Postgresql – Numerical data with lots of NULLs: 6NF or document database

Architecturedatabase-designdesign-patterndocument-orientedpostgresql

I have a source of numerical data mostly comprised of sensor readings, physical quantities and flags. Each associated with a datetime.

|  id  |        timetag           |   sensor1   |      sensor2     |  flag1  |  ...  |
--------------------------------------------------------------------------------------
| 943  | 2016-12-08 10:27:00.000  |  1.2323523  |  -23123.5346234  |    0    |  ...  |
| 944  | 2016-12-08 10:27:00.038  |     NULL    |     163.6151345  |    1    |  ...  |
| 945  | 2016-12-08 10:27:02.000  |  1.2477801  |       NULL       |    3    |  ...  |
                                       ...

The data has the following characteristics:

There are hundreds of fields, and new unexpected fields may pop up at any time. We need to record those too.
For every row, only a small subset (<10%) of the fields are available.
Sometimes a field is available but corrupted, i.e. NaN, and we need to record that.
Data is written once, updated almost never and read relatively often.
We need to do range queries on the data, both on the date and on the actual numbers.
We don't want to lose any data.
It doesn't need to be a distributed system.

I'm wondering what the best way to store these data would be.

Solution 1: One big table

A single huge table would be a bad idea, because it would be full of NULLS and inconvenient. Moreover, it would be impossible to distinguish between "recorded but NaN" NULLs and "not recorded" NULLs.

Solution 2: 6th normal form

The first solution that comes to mind is to use 6NF, creating one table for each field.

This is clean in theory, but

queries would require many many JOINs at the same time;
new tables would have to be created on the fly when a new field arrives for the first time;
fields that are always paired, like for example longitude and latitude would have to be automatically detected and their tables merged for efficiency;
if at some point one of the columns in a "merged" table (e.g. lon in the lon-lat example above) starts to be obtained independently (without lat), to keep the table in 6NF we would have to detect that and automatically split the table into separate tables.

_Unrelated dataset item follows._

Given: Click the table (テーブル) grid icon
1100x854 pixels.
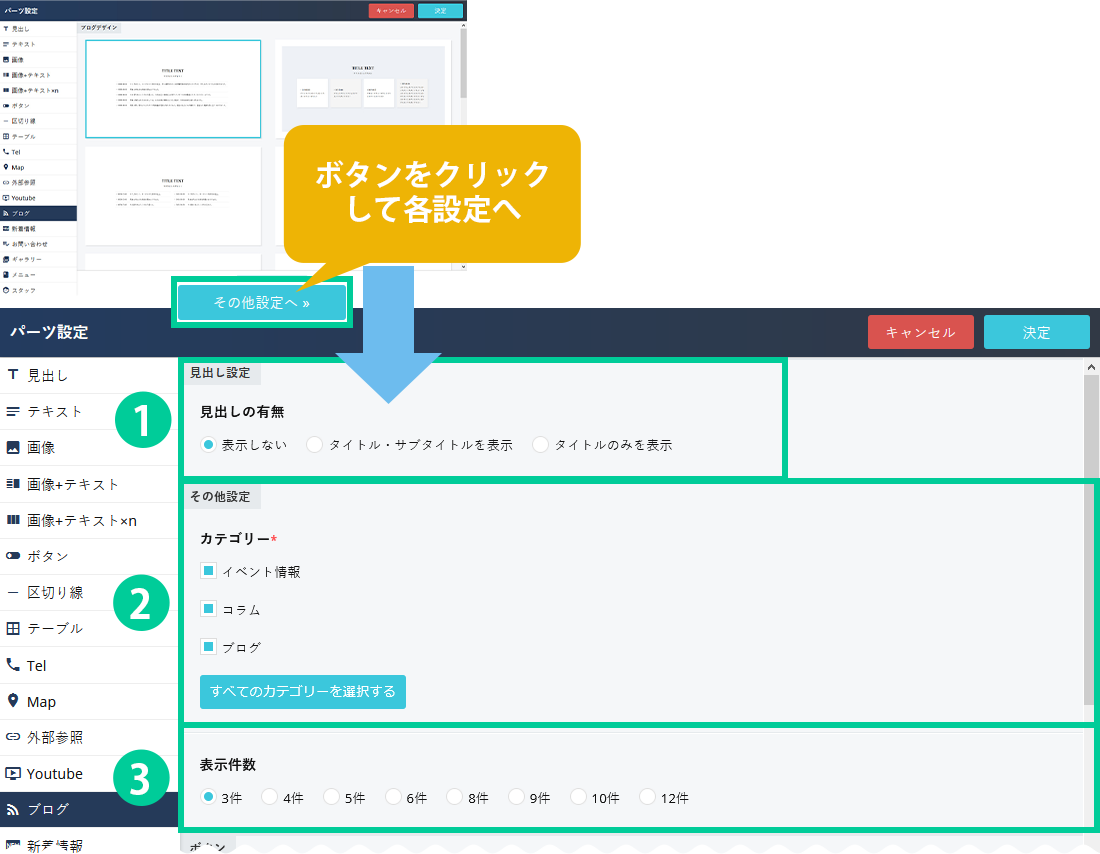Looking at the screenshot, I should (13, 629).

The above makes for a rather complex solution.

Solution 3: Document database

I've been considering PostgreSQL with JSONB to mimic a document database.
This would allow us to only store the data we have in each row, but still have a single table.

However, as detailed in my (unanswered) question on Stack Overflow, JSONB doesn't seem appropriate for the numeric operations we need, like range queries.
On the other hand, NoSQL technologies like MongoDB, in which I have no experience, don't guarantee the consistency we are looking for.

Question

Of the solutions above, which would you favor? Are there any other options I'm missing?

Best Answer

JSONB might be a good option. If the TYPES of your flags and sensors are always the same (let's say they are all floats and ints), you could also use another strategy:

CREATE TABLE tb
    (id           serial primary key, 
     timetag      timestamp default now(),
     sensor_nr    integer,
     sensor_value float,
     flag_nr      integer,
     flag_value   integer
    ) ;

If you have real values for sensors 2 and 1000, you would then do:

INSERT INTO 
    tb 
    (sensor_nr, sensor_value) 
VALUES 
    (2, 123.456), 
    (1000, 0.123) ;

Or, if there are flags:

INSERT INTO 
    tb 
    (sensor_nr, sensor_value, flag_nr, flag_value)
VALUES
    (1000, 123.456, 1000, 0),
    (2, 234.567, 2, 1) ;

The NaN value would be represented by NULL; and the "no reading" would be represented by just the non-existence of the time/sensor_nr row.

If you need frequent range SELECTs of different types, you would index by timetag; and also by sensor_nr and sensor_value... The insert costs would be relatively high, but the SELECTs could be fast.

If the "new unexpected fields that pop at any type" are of different types (i.e.: you have some co-ordinate pairs (float,float) and not just simple floats) this approach won't be flexible enough. In that occasion, probably JSON(B) and the new indices is probably your best alternative; at the cost of losing (some) type safety.

Parallelization

Perhaps you'd be able to break up the query and run it over only segments of your locations table, and then run these queries in parallel using a connection pooler like pgBouncer?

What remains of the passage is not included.